Jesaja 3
Alle 2 beschikbare vertalingen
Want zie, de Heer, Jahweh der heirscharen, Neemt van Jerusalem weg en van Juda Alle steun en alle stut, Alle verkwikking van brood en van water;
De Heer, jahwe van de legerscharen, ontneemt aan Jeruzalem en Juda iedere stut en steun: en alle stut van brood, alle steun van water,
Held, krijgsman en rechter, Profeet, waarzegger en oudste,
krijgsman en soldaat, rechter en profeet, waarzegger en oudste,
Hoofdman, adel en raadsheer, Tovenaar en bezweerder.
hoofdman, notabele en raadsheer, tovenaar en bezweerder.

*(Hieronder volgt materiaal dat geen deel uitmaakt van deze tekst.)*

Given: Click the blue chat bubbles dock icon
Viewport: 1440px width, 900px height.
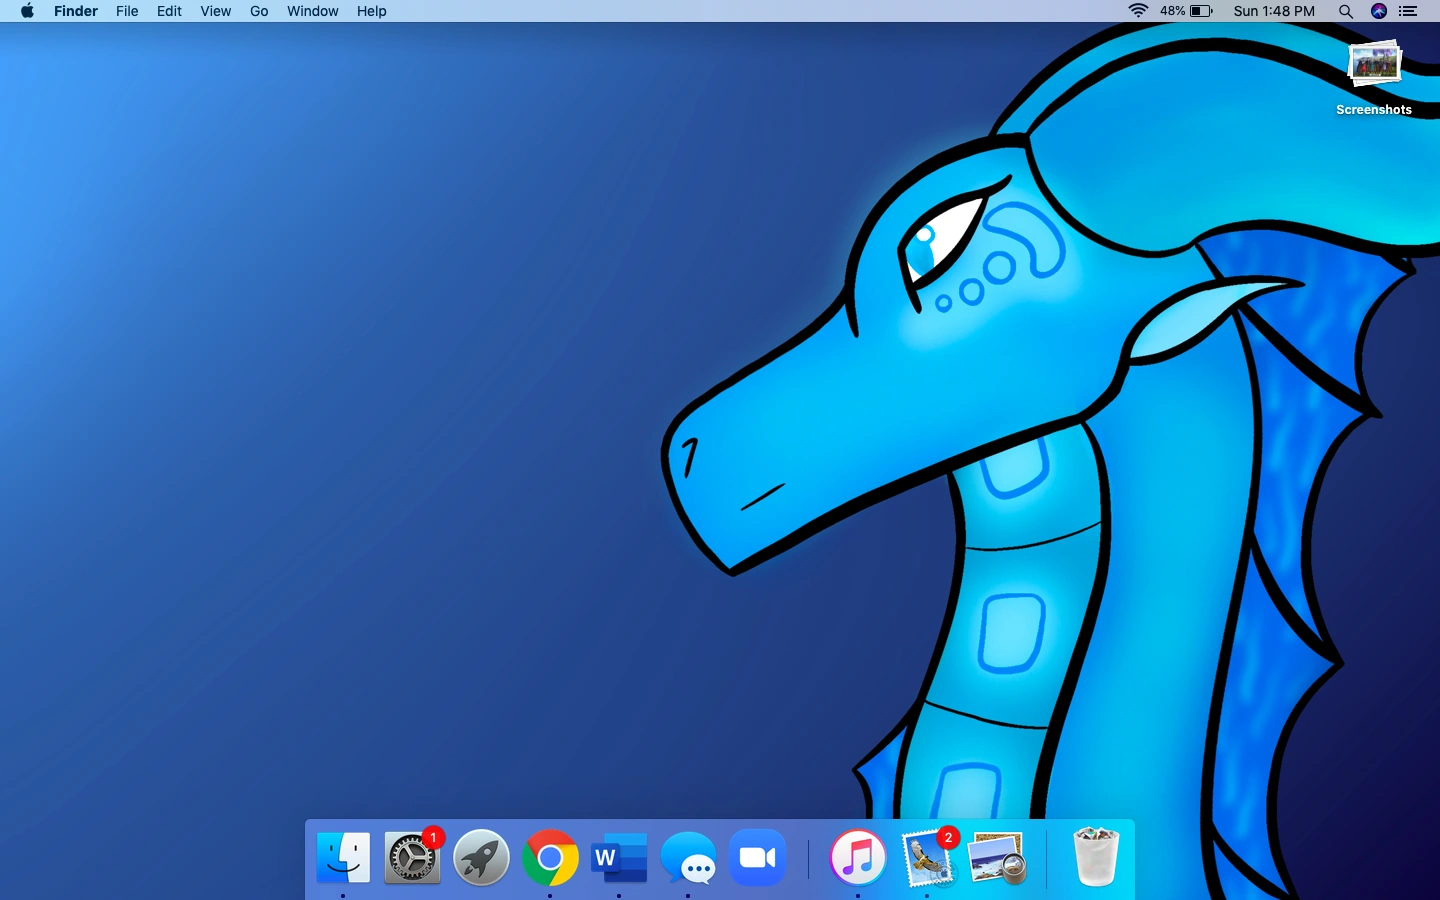Looking at the screenshot, I should click(688, 858).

Tot vorsten stel Ik knapen aan, En kinderen zullen over hen heersen:
Knapen geef Ik hun als vorsten, en willekeur zal over hen heersen.
Dan zal het volk beginnen te vechten, Man tegen man, En vriend tegen vriend; Kwajongens vallen grijsaards aan, En vlegels mannen van aanzien;
Onder het volk zal men elkaar aanvallen de een de ander, iedereen zijn naaste, knapen zullen de ouderen lastig vallen, nietsnutten mannen van aanzien.
Ja, de ene broer stormt los op den ander! De eigen familie zal zeggen: Gij hebt nog een mantel; Wees dus ons hoofd, En neem deze puinen onder uw hoede.
In het ouderlijk huis zal de ene broer de andere vastgrijpen: `Gij hebt nog een mantel, wees dus onze leider, neem deze ruïne onder uw hoede.'
Maar de ander schreeuwt het uit op die dag: Ik wil de meester niet zijn, Ik heb geen brood en geen kleren in huis; Plaats mij niet aan het hoofd van het volk!
Maar de ander zal antwoorden: `Ik zal de verpleger niet zijn, ik heb voedsel noch kleren in huis, stel mij niet aan tot leider van een volk.'
Ja, Jerusalem wankelt, En Juda valt! Want hun woord en hun daden zijn tegen Jahweh gericht, Om de blik van zijn Majesteit te tarten.
Ja, Jeruzalem wankelt, Juda valt, omdat hun woorden en hun daden tegen Jahwe gericht zijn: zij tarten zijn majesteit.
Hun onbeschaamd gezicht klaagt ze aan, Als Sodoma lopen ze openlijk met hun zonden te koop: Wee over hen; Want ze bereiden hun eigen verderf!
Hun onbeschaamd gezicht getuigt tegen hen: gelijk Sodom stallen zij hun zonden uit, geen enkele houden zij verborgen, tot hun eigen schade, de ongelukkigen: zij doen zichzelf ellende aan.
Heil den rechtvaardige, want hém gaat het goed: Hij eet de vrucht van zijn werken;
Zie hoe gelukkig de rechtvaardigen zijn: zij verteren de vrucht van hun arbeid.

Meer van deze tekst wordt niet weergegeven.